TEKSTFRAGMENT:
Logo AWVN
16 oktober 2025

Geen loon, toch opbouw vakantiedagen?

Voor de opbouw van vakantiedagen geldt in de Nederlandse wetgeving (artikel 7:634 BW) de voorwaarde dat een werknemer aanspraak moet hebben op loon. Voor langdurig zieke werknemers betekent dit bijvoorbeeld dat als de loondoorbetalingsverplichting bij ziekte stopt, de opbouw van vakantiedagen eveneens stopt. De kantonrechter in Arnhem heeft onlangs geoordeeld dat deze koppeling met de aanspraak op loon in strijd is met Europees recht. Welke gevolgen heeft deze uitspraak voor de praktijk?

UIT TE VOEREN OPDRACHTEN:
A) Welk wetsartikel noemt het tekstfragment over vakantiedagen bij de voorwaarde dat een werknemer aanspraak op loon moet hebben?
B) Schrijf het deel van het tekstfragment over vakantiedagen letterlijk over tussen "Geen loon, toch" en "voor de praktijk?", beide grenzen inbegrepen.
C) Vul het tekstfragment over de opbouw van vakantiedagen zonder loon aan met een vervolg dat aansluit op de laatste zin.
De regels die volgen vormen afzonderlijk materiaal en staan los van het tekstfragment over vakantiedagen.

AANGELEVERD MATERIAAL:
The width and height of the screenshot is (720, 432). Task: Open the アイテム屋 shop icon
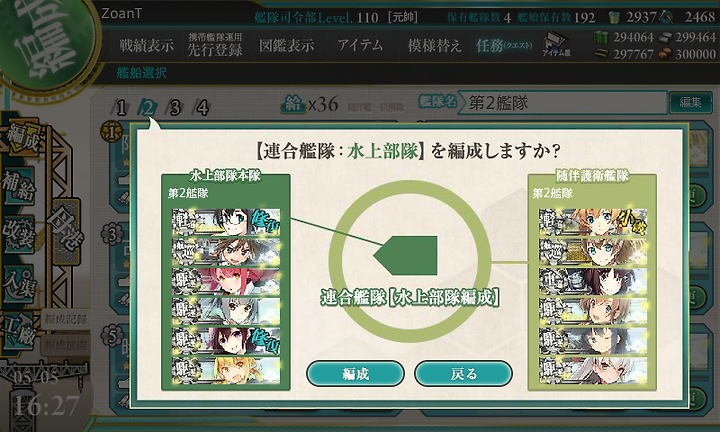click(556, 44)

VERWACHTE ANTWOORDEN:
A) Artikel 7:634 BW.

B)
Geen loon, toch opbouw vakantiedagen?

Voor de opbouw van vakantiedagen geldt in de Nederlandse wetgeving (artikel 7:634 BW) de voorwaarde dat een werknemer aanspraak moet hebben op loon. Voor langdurig zieke werknemers betekent dit bijvoorbeeld dat als de loondoorbetalingsverplichting bij ziekte stopt, de opbouw van vakantiedagen eveneens stopt. De kantonrechter in Arnhem heeft onlangs geoordeeld dat deze koppeling met de aanspraak op loon in strijd is met Europees recht. Welke gevolgen heeft deze uitspraak voor de praktijk?

C)
Blog arbeidsrecht
Het ging in deze zaak om een slapend dienstverband. De werkgever wilde niet meewerken aan beëindiging van de arbeidsovereenkomst met wederzijds goedvinden, waarop de werknemer de rechter verzocht om de arbeidsovereenkomst te ontbinden. Dit verzoek werd toegewezen en de arbeidsovereenkomst eindigde op 12 augustus 2025. De loondoorbetalingsverplichting bij ziekte van de werkgever was geëindigd op 29 februari 2024. Werkgever en werknemer waren het niet eens over de vraag of de werknemer recht heeft op uitbetaling van opgebouwde, maar niet-genoten vakantiedagen over de periode 1 maart 2024 tot en met het einde van het dienstverband.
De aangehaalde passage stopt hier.